Getting Your LDAP SSL Certificate

Sometimes trying to determine your LDAP SSL certificate can be a challenge if you're not completely aware of your environment and what servers are actually involved. To accomplish this in an easier way you can determine your LDAP SSL certificate in a programmatic way using a utility function in this library.

1. Determine Your LDAP Servers

If you already know what LDAP servers are in your environment, then you can skip to the next step. However, if you aren't sure of the names of your LDAP servers you can easily figure them out using the utility function below:

use LdapTools\Utilities\LdapUtilities;

// Simply pass this function your domain name...
$servers = LdapUtilities::getLdapServersForDomain('example.local');

foreach ($servers as $server) {
    echo $server.PHP_EOL;

NOTE: The above does require that you have DNS properly configured on the box you run PHP from. To determine the LDAP servers in the domain it needs to query DNS service records.

2. Using a LDAP Server, Get the SSL Certificates

Using one of the servers from above, pass it to another utility function to retrieve the LDAP SSL certificates the server is using:

use LdapTools\Utilities\LdapUtilities;

// This will retrieve an array containing the 'peer_certificate' and 'peer_certificate_chain'...
$certificates = LdapUtilities::getLdapSslCertificates('dc1.example.local');

// You can use the above to create a certificate bundle containing all your needed LDAP SSL certificates...
$bundle = $certificates['peer_certificate'];
foreach($certificates['peer_certificate_chain'] as $cert) {
    $bundle .= $cert;

// You can now output the certificate bundle to a separate location...
file_put_contents('./ldap-ssl-bundle.crt', $bundle);

NOTE: The above grabs the certificates using a StartTLS command and inspecting the SSL stream.

3. Reference Your New SSL Cert Bundle in Your LDAP Config

To make use of the new bundles you need to use the TLS_CACERT directive in your ldap.conf file. You just need to point it to the location where you saved your certificate in step 3.

TLS_CACERT /path/to/ldap-ssl-bundle.crt

If you are using PHP 7.1 you can make use of the new constants to reference the certificate without needing the ldap.conf file.
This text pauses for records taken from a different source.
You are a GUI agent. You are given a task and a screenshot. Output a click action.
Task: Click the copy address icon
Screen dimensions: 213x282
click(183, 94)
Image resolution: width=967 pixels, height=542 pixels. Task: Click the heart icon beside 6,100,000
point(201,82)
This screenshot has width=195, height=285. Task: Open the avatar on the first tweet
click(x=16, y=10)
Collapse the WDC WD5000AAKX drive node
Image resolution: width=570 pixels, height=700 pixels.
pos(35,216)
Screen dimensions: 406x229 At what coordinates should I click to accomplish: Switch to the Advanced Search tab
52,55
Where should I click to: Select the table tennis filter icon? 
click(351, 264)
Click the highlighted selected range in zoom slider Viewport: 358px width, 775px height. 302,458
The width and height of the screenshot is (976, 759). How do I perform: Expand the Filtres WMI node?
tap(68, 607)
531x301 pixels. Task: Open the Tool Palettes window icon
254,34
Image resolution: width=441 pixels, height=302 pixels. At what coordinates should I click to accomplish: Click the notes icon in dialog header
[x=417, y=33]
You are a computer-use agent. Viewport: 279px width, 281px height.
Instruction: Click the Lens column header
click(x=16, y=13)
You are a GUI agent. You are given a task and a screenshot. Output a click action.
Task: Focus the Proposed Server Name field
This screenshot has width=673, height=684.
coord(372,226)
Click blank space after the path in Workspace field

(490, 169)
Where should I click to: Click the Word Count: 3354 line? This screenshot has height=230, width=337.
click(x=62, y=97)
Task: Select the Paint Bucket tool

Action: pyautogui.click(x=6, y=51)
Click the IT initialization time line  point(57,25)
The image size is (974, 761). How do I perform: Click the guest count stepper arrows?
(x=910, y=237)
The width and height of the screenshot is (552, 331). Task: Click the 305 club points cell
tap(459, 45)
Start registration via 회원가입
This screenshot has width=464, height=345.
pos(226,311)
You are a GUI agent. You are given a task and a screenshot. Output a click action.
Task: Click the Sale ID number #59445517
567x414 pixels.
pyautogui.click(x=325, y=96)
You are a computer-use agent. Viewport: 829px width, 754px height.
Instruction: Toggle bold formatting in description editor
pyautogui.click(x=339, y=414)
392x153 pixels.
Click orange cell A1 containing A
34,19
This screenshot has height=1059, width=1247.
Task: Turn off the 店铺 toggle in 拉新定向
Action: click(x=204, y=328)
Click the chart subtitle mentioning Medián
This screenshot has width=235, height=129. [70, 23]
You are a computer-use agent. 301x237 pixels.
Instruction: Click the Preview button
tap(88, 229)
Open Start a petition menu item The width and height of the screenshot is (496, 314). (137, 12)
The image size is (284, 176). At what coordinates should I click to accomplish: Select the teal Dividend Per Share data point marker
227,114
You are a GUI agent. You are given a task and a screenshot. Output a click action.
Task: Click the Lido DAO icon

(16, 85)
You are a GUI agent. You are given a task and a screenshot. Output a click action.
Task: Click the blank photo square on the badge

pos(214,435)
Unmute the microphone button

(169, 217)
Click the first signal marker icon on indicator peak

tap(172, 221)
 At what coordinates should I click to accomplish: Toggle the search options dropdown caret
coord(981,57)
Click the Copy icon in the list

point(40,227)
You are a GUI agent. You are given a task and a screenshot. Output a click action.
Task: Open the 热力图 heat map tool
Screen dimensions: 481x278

The constants are LDAP_OPT_X_TLS_CACERTFILE and LDAP_OPT_X_TLS_REQUIRE_CERT:

use LdapTools\DomainConfiguration;

// Make sure to set your LDAP options for your Domain Configuration...
$domain = (new DomainConfiguration('example.local'))
    ->setServers(['dc1.example.local', 'dc2.example.local'])
        'LDAP_OPT_X_TLS_CACERTFILE' => '/path/to/ldap-ssl-bundle',

4. Troubleshooting

If you did all of the above and you still cannot connect when setting use_tls to true then there are a few ways to go about figuring out what is going wrong.

It's possible that your environment has an intermediate server that issues certificates along with an enterprises root Certificate Authority. In this case not all of the certificates needed for the certificate chain will be created in step 2. In order to troubleshoot this you can view the full certificate chain by opening the resulting certificate file from step 2. If there are 3 steps in the chain, then likely you are missing a certificate. The easiest way to get the missing intermediate certificate would probably be to open the certificate bundle on a windows machine in the domain in question and extract the intermediate certificate to a separate file (in base64 encoded format!). You can then copy the contents of that file into your bundle file from step 2.

It's also possible that OpenSSL has an issue with one of the certificates, perhaps due to a name or something else. To get more details on the issue you can set the debug level to 7 prior to trying to connect to LDAP. Simply put this at the beginning of your code:

ldap_set_option(null, LDAP_OPT_DEBUG_LEVEL, 7);

# ...

Now when you connect you should get a more complete description of what exactly is failing.